## What is expected
The expected answer is every line from the material below that has the word "International".

•••

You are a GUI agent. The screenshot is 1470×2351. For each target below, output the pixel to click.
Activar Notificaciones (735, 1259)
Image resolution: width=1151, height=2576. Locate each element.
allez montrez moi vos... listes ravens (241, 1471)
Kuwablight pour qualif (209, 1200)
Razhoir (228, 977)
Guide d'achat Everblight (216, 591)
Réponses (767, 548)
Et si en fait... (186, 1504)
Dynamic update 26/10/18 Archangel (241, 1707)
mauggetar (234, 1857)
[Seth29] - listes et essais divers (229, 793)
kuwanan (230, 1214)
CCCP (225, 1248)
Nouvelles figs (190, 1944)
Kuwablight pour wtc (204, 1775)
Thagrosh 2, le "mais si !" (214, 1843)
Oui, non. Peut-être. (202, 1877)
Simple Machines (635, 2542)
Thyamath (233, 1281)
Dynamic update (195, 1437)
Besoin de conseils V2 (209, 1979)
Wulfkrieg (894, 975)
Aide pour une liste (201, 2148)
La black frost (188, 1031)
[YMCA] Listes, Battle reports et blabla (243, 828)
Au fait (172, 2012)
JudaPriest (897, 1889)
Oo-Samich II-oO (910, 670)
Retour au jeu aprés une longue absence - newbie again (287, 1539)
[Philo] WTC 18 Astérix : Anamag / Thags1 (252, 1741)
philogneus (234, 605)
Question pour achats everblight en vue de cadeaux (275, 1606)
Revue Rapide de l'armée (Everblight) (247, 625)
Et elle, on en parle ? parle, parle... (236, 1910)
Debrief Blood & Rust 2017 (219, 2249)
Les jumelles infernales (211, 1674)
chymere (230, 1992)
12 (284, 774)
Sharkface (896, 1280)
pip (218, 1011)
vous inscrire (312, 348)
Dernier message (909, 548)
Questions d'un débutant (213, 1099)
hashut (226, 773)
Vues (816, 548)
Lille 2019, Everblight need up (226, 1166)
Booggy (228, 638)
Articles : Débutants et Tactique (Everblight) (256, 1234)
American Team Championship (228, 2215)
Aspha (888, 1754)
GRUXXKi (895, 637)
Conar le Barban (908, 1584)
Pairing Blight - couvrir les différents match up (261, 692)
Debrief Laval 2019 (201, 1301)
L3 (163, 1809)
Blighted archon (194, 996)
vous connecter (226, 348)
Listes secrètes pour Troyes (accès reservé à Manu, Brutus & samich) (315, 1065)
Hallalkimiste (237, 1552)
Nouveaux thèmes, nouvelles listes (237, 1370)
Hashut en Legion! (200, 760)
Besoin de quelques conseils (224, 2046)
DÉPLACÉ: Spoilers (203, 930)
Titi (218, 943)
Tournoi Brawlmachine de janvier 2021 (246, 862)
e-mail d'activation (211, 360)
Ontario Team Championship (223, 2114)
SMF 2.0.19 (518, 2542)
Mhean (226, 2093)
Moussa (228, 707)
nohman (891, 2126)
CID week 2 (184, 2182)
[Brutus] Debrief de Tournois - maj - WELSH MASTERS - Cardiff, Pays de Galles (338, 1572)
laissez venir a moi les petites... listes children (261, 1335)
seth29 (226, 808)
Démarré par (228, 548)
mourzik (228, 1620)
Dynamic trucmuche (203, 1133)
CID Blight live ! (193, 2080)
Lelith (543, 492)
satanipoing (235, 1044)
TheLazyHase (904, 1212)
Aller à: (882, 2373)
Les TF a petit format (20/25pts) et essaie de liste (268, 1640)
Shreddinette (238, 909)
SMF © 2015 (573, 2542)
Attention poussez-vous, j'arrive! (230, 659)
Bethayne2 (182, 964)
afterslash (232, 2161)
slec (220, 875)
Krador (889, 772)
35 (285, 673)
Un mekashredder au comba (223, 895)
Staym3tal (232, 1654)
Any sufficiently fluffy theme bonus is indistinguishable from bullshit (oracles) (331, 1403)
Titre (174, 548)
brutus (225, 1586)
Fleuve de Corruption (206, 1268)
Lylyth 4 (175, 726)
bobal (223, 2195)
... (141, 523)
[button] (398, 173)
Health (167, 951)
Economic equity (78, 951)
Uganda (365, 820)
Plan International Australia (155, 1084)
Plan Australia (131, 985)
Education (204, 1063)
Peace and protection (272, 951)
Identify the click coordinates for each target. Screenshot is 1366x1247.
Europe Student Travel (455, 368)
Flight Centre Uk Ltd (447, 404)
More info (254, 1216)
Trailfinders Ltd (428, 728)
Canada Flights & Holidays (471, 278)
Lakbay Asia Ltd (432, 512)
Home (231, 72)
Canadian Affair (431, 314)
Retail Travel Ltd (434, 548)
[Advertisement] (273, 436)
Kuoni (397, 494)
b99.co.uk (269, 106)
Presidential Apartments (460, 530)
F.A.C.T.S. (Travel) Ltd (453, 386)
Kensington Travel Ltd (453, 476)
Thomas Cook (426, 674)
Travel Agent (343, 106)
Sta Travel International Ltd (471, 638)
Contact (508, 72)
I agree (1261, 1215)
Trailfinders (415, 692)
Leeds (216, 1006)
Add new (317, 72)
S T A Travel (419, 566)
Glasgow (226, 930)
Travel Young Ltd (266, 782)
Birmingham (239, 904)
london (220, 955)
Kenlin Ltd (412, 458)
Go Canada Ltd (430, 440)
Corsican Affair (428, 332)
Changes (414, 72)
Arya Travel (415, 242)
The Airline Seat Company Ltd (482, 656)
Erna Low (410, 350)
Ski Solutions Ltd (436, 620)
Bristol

•••

## Task output
Plan International Australia (155, 1084)
Sta Travel International Ltd (471, 638)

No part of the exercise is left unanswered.